Буэн выждал, покуда за Маргаритой не встали две женщины, и вошел в лавку. Интересно, что будут говорить, когда они уйдут. Быть того не может, чтобы Пру удержался от комментариев.

— Видели этих двух чокнутых? Это муж и жена. Каждое утро приходят следом друг за другом, делают вид, будто незнакомы, и покупают каждый для себя. Интересно, что они делают целыми днями дома… Она-то сама не из простых. Ее первый муж играл на скрипке в Опере и давал уроки.

— Ваша очередь, госпожа Буэн. Простудились?

— Кажется, у меня начинается бронхит.

— Это серьезно. В вашем возрасте с такими вещами шутить нельзя. Что вам предложить сегодня?

— Сделайте мне маленький эскалоп, только потоньше. Знаете…

Мясник знал. Словно для того, чтобы ее не обвинили в скупости, Маргарита всем сообщала, что ест, как птичка — Вы не обрежете жир?

— Тогда же мало что останется!

— Мне этого вполне хватит.

Ее, должно быть, жалели и во всем винили Буэна. Когда он женился на ней, он выглядел здоровенным мужланом, у него только-только начали появляться морщины на лице. Он курил маленькие, бесформенные и страшно крепкие итальянские сигары. Случалось, сплевывал на землю желтую слюну и частенько заглядывал в бистро пропустить рюмочку. Да, он был не то что первый муж Маргариты — тот вел себя совершенно иначе.

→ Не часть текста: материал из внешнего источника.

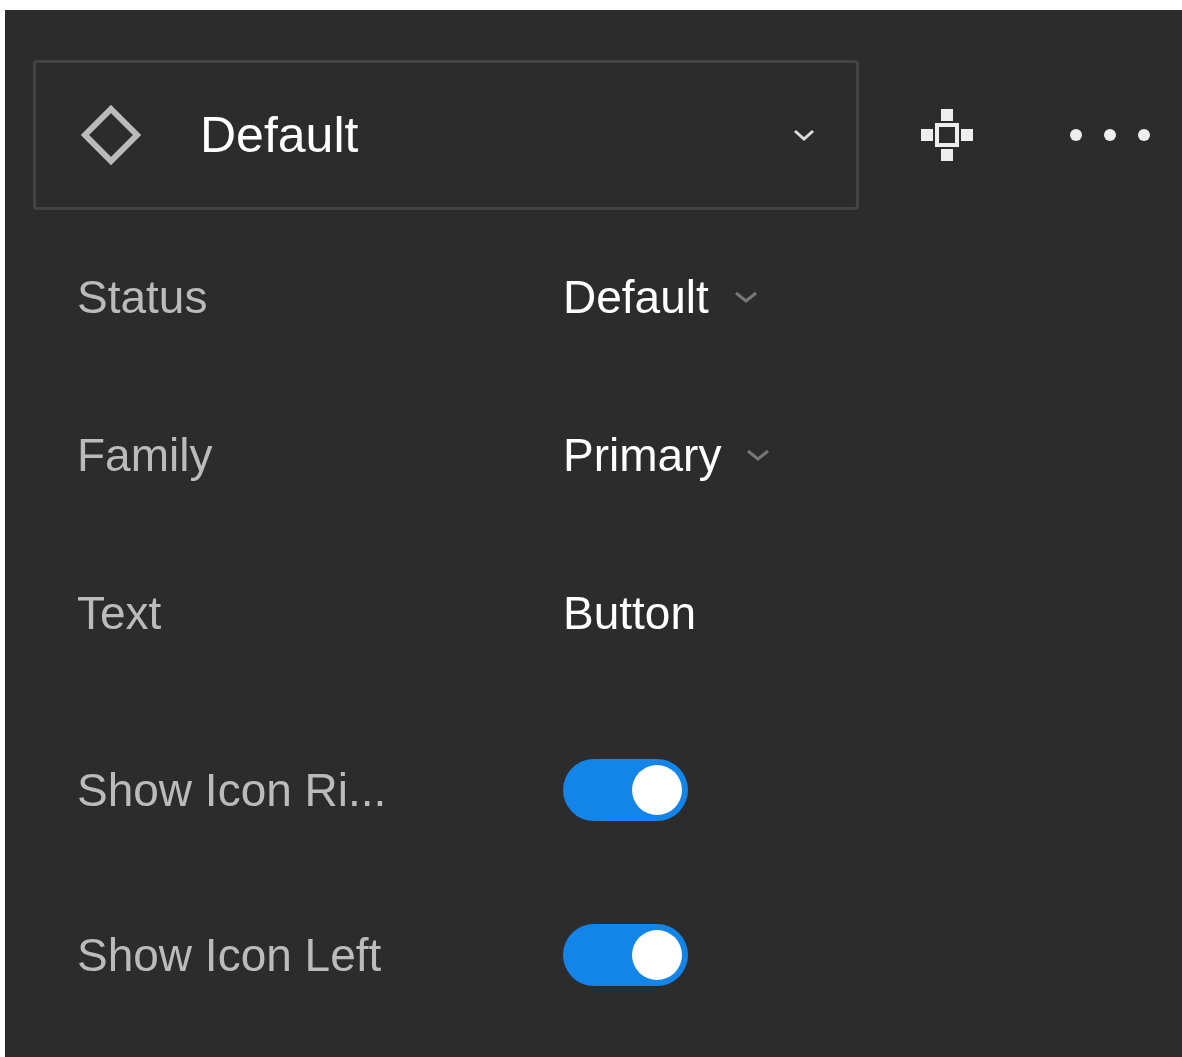 This screenshot has height=1057, width=1182. What do you see at coordinates (947, 135) in the screenshot?
I see `move-icon` at bounding box center [947, 135].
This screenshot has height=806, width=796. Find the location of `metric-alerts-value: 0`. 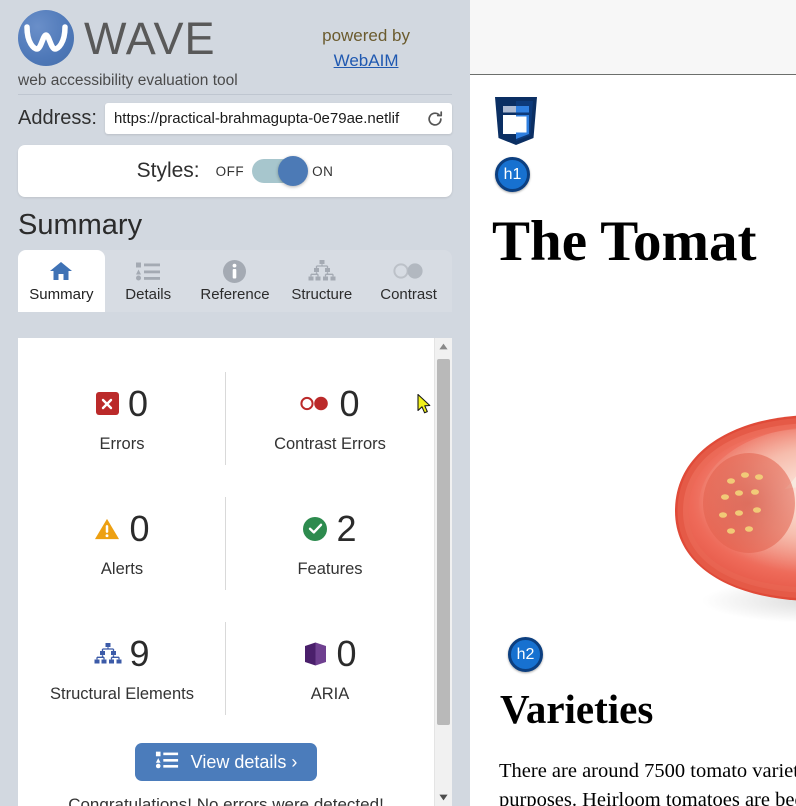

metric-alerts-value: 0 is located at coordinates (140, 528).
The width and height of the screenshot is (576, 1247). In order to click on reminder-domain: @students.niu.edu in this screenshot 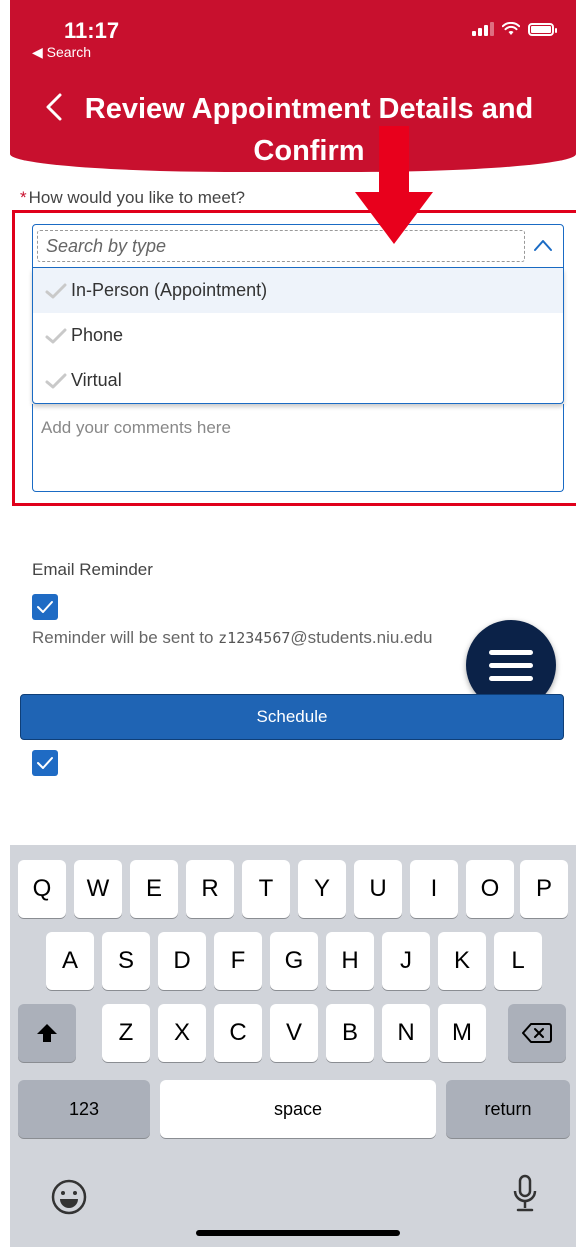, I will do `click(362, 638)`.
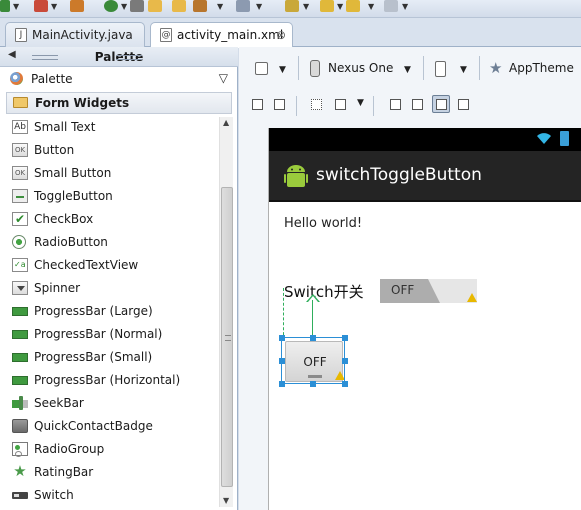 This screenshot has height=510, width=581. I want to click on device-selector: Nexus One, so click(360, 68).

Может быть, кое-кто считает, что он окрутил ее, женился ради денег? Нет, это не так. Он ничуть не бедней ее. Конечно, полностью быть уверенным невозможно, поскольку в этих вопросах Маргарита крайне скрытна. Брак они заключили на условии раздельного владения имуществом, хотя, кажется, наследников, ни прямых, ни непрямых, у нее нет. У Буэна, кроме сбережений, имеется пенсия, и Маргарита, если он умрет раньше, до конца дней будет получать половину ее. Кто же из них двоих имел корыстный интерес? Оба? Никто?

— У вас найдется приличная телячья почка? Маргарита вышла, раскрыла на пороге лиловый зонт и направилась в молочную. Буэн вошел туда, когда она уже расплачивалась. Он не видел, что она купила, услышал только сумму: два франка сорок пять.